### Task objective
Reproduce the listing from the line with "The width and height of the screenshot is (212, 140)." to the line with "1510x678 pixels. pos(389,35)", swapping "headline" for "title" and keeping everything else unchanged. Leave the pictures out.

### Exercise materials
------------------------------------

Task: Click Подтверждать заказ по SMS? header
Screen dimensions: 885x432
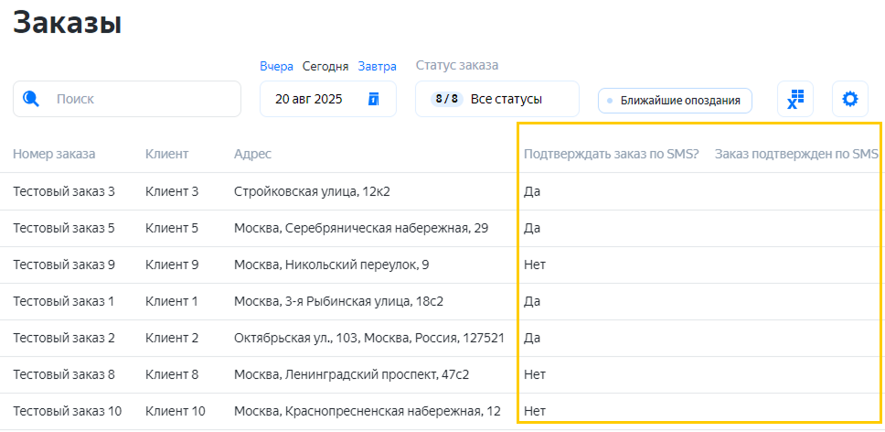Action: point(611,154)
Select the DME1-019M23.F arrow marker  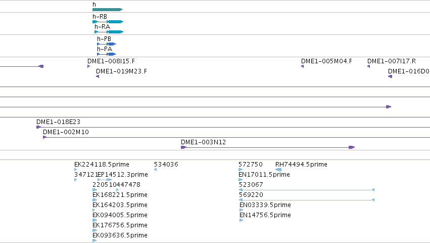[98, 76]
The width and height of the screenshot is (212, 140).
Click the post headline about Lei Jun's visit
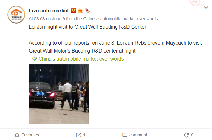pyautogui.click(x=87, y=27)
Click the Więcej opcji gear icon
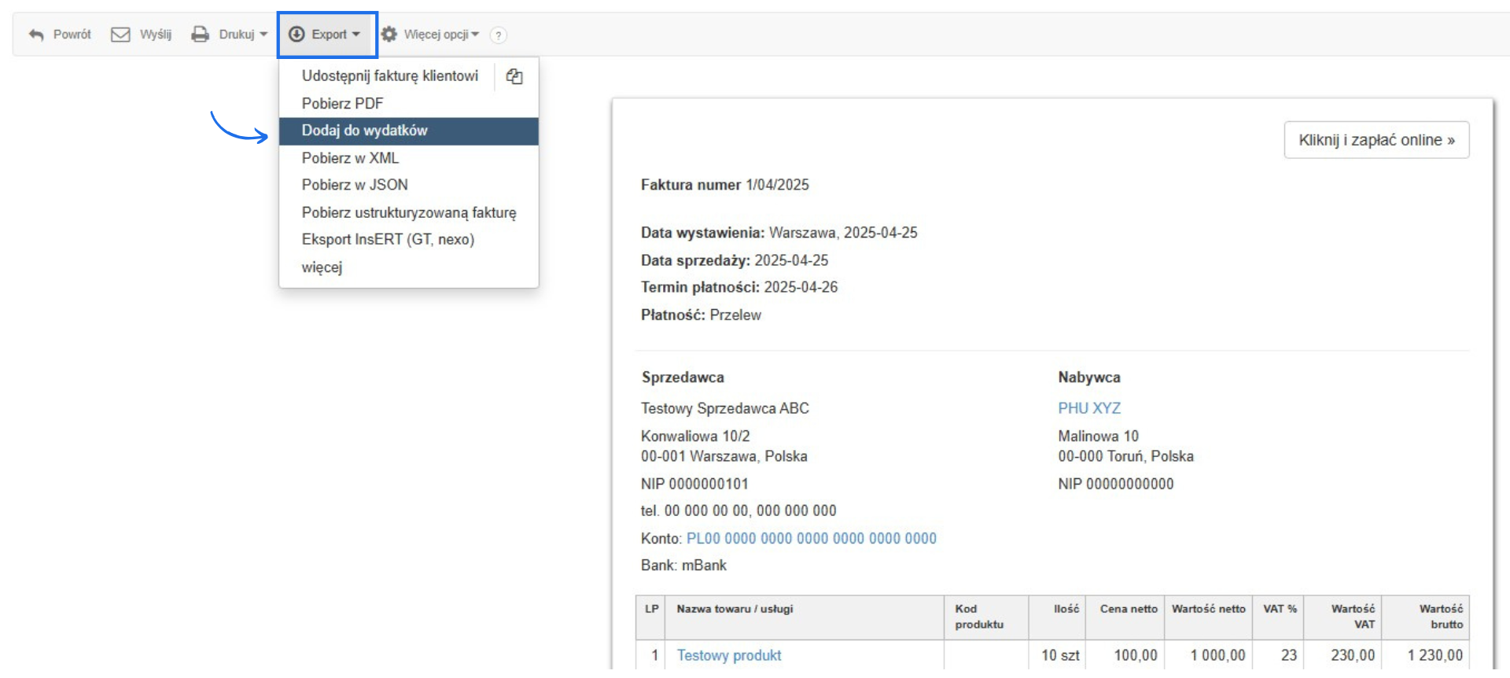1510x678 pixels. pos(389,35)
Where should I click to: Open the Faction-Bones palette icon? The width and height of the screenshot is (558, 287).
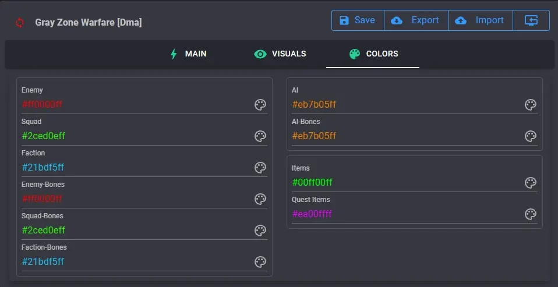[260, 262]
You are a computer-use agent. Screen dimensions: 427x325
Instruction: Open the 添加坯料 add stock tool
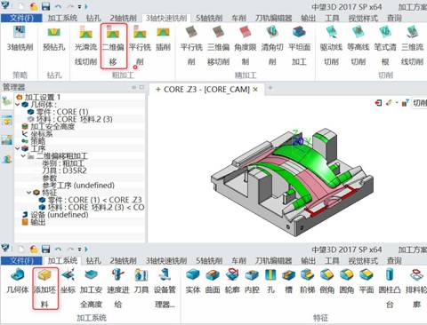click(45, 289)
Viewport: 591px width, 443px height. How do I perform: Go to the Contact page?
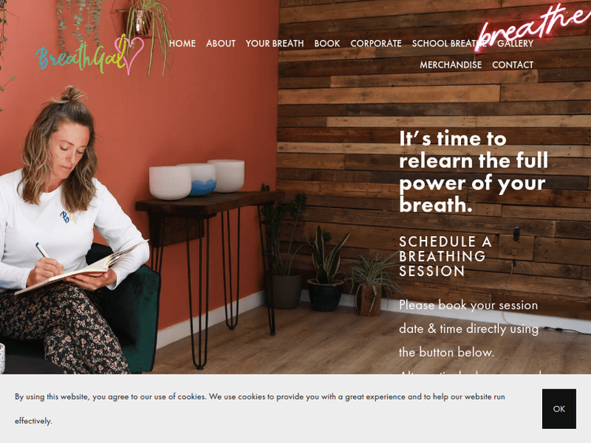(x=513, y=65)
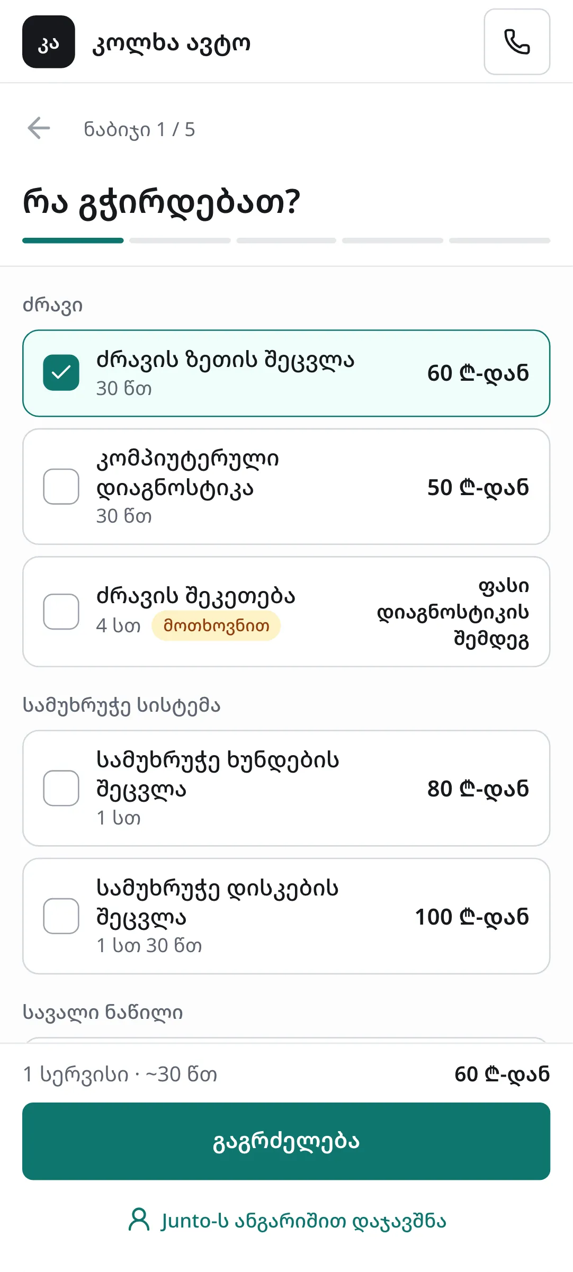
Task: Tap the ფასი დიაგნოსტიკის შემდეგ text
Action: tap(453, 612)
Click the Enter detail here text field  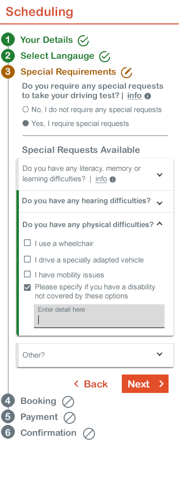click(x=99, y=316)
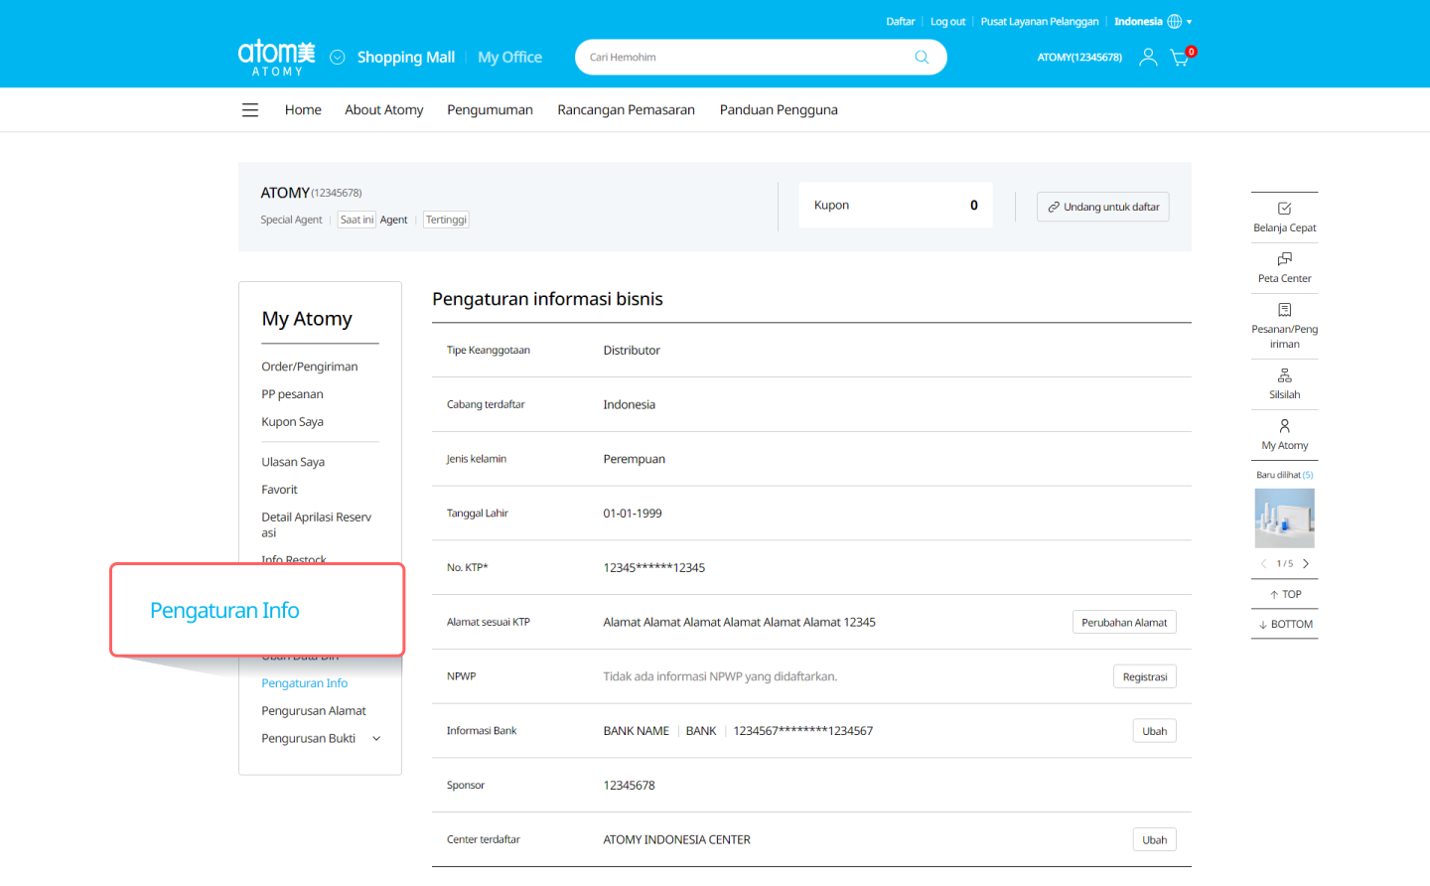
Task: Open the Rancangan Pemasaran menu
Action: coord(626,110)
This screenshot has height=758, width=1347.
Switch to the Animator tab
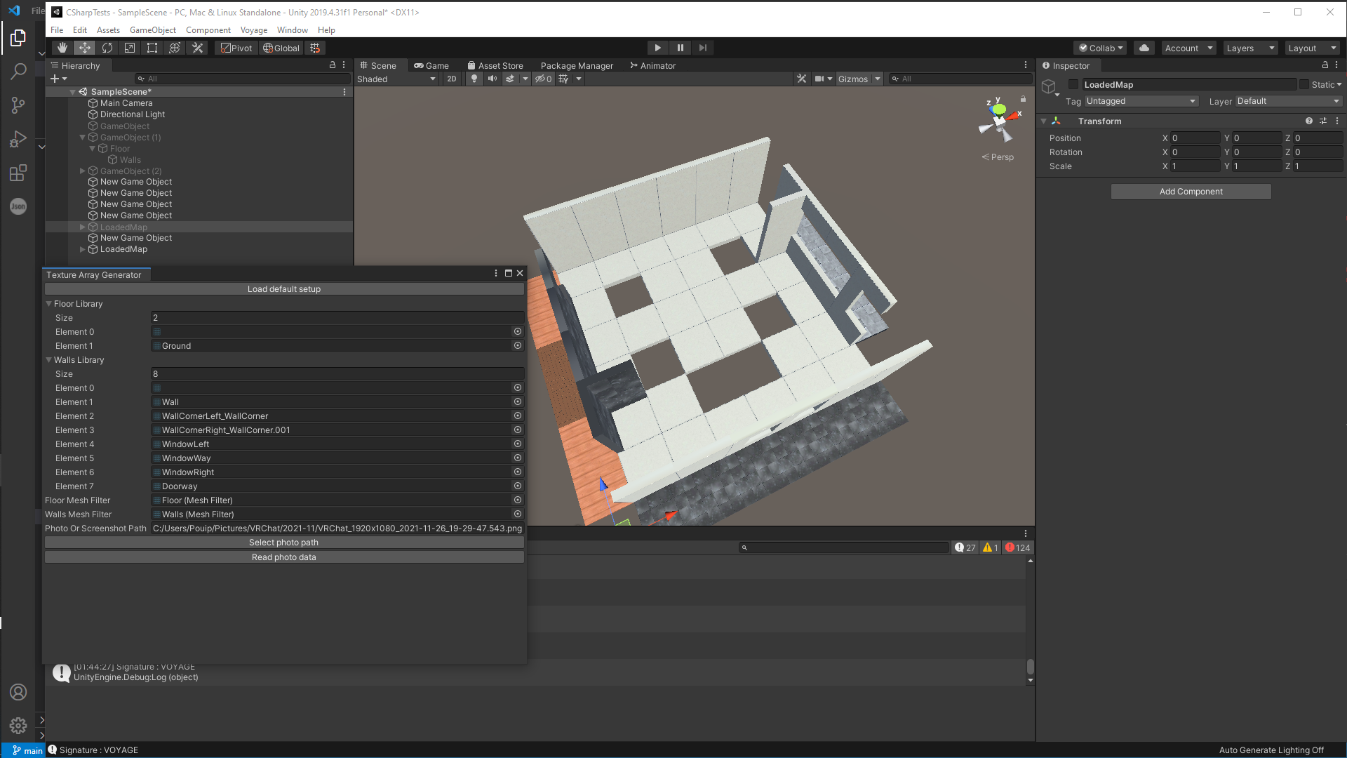pyautogui.click(x=652, y=65)
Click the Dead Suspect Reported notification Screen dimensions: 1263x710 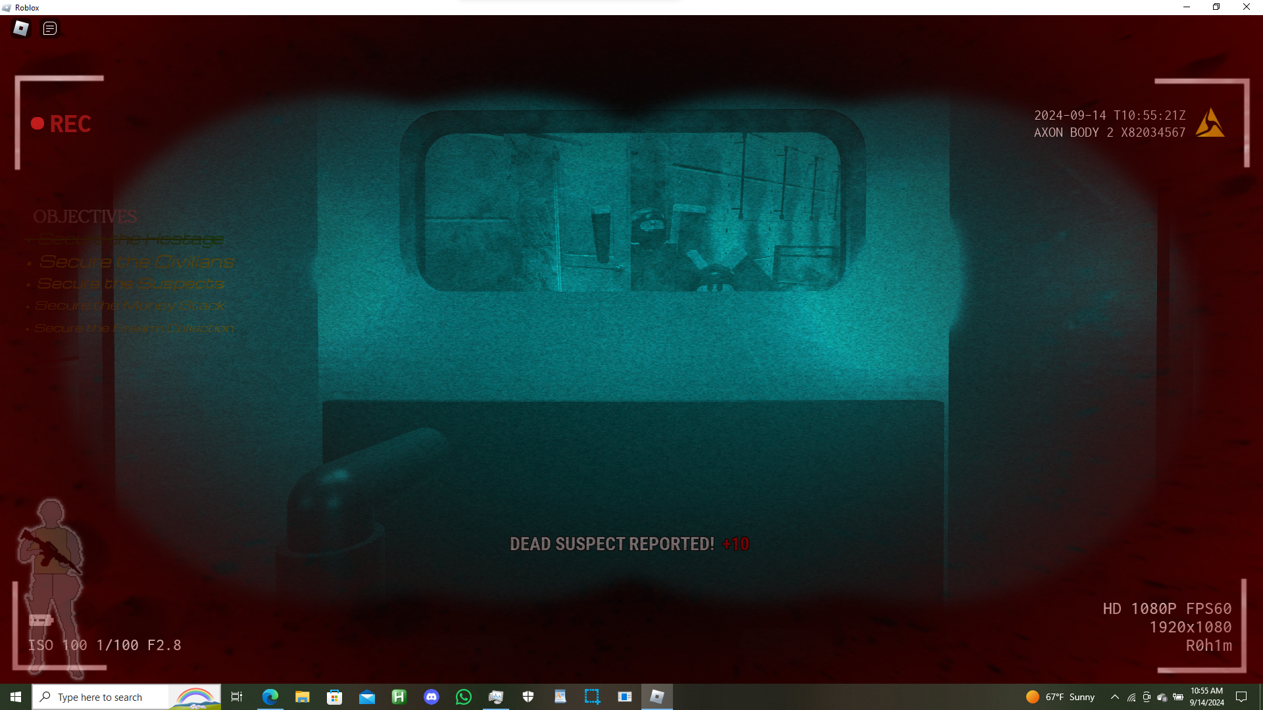tap(629, 544)
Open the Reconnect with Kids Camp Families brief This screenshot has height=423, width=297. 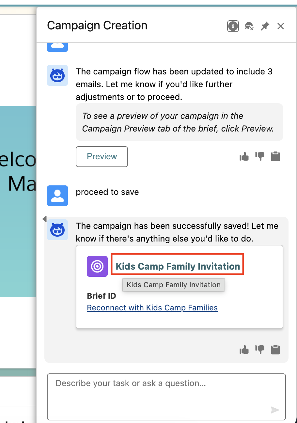coord(152,308)
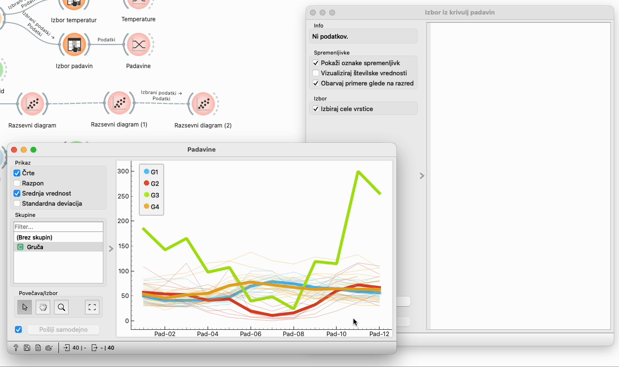Select the Gruča group item
619x367 pixels.
click(35, 247)
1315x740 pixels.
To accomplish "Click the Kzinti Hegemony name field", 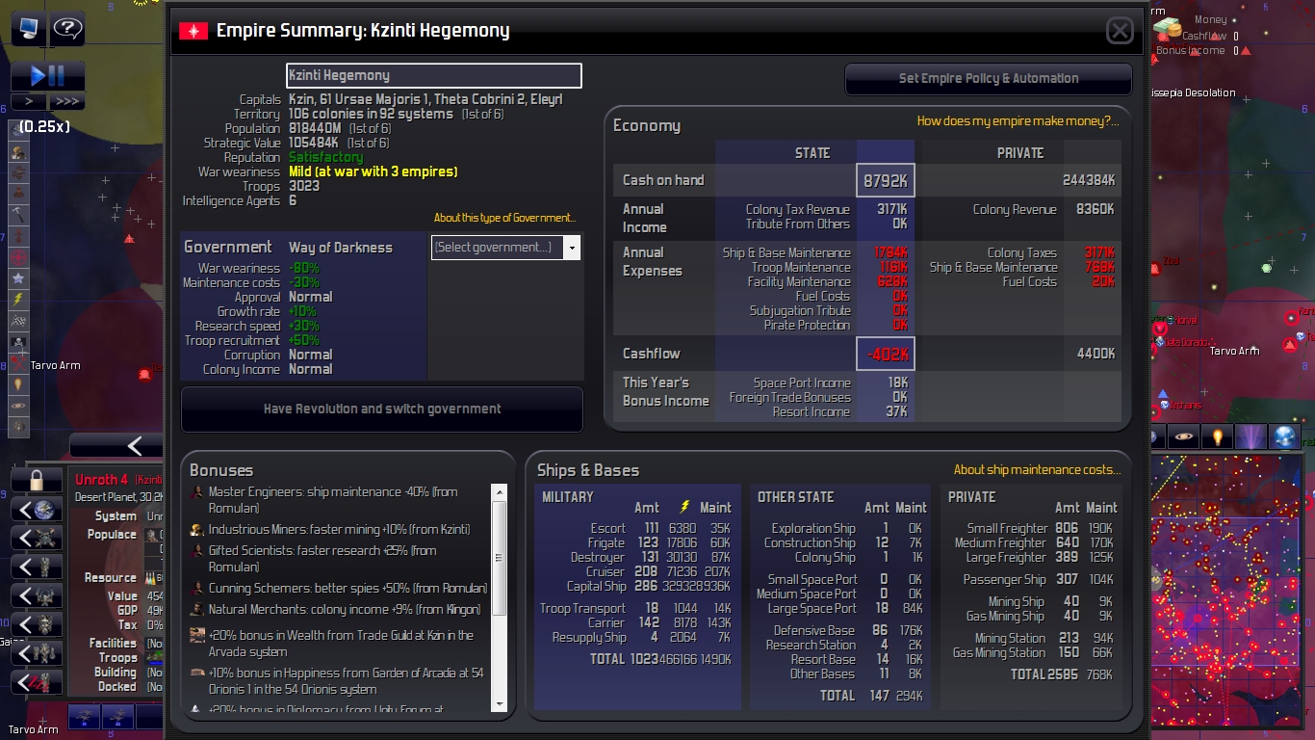I will coord(434,75).
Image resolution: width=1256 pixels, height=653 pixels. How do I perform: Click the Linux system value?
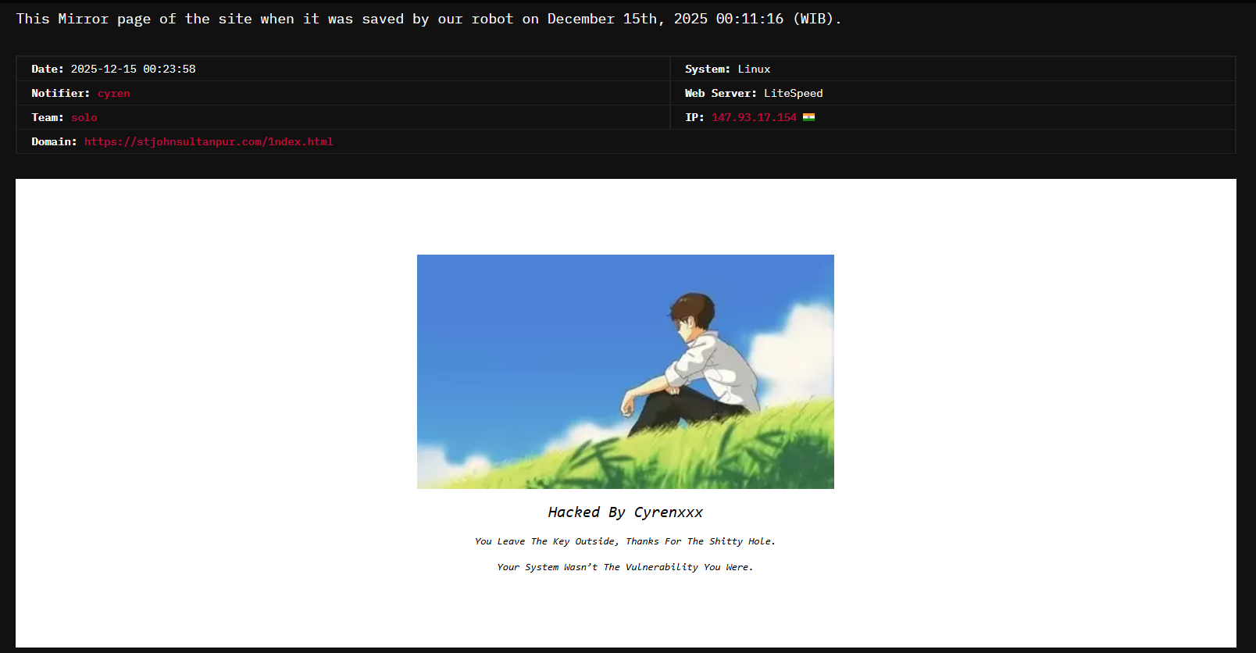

------------------------------------

### Exercise solution
The width and height of the screenshot is (212, 140).
Click the post title about Lei Jun's visit
pyautogui.click(x=87, y=27)
Click the Więcej opcji gear icon
1510x678 pixels. pos(389,35)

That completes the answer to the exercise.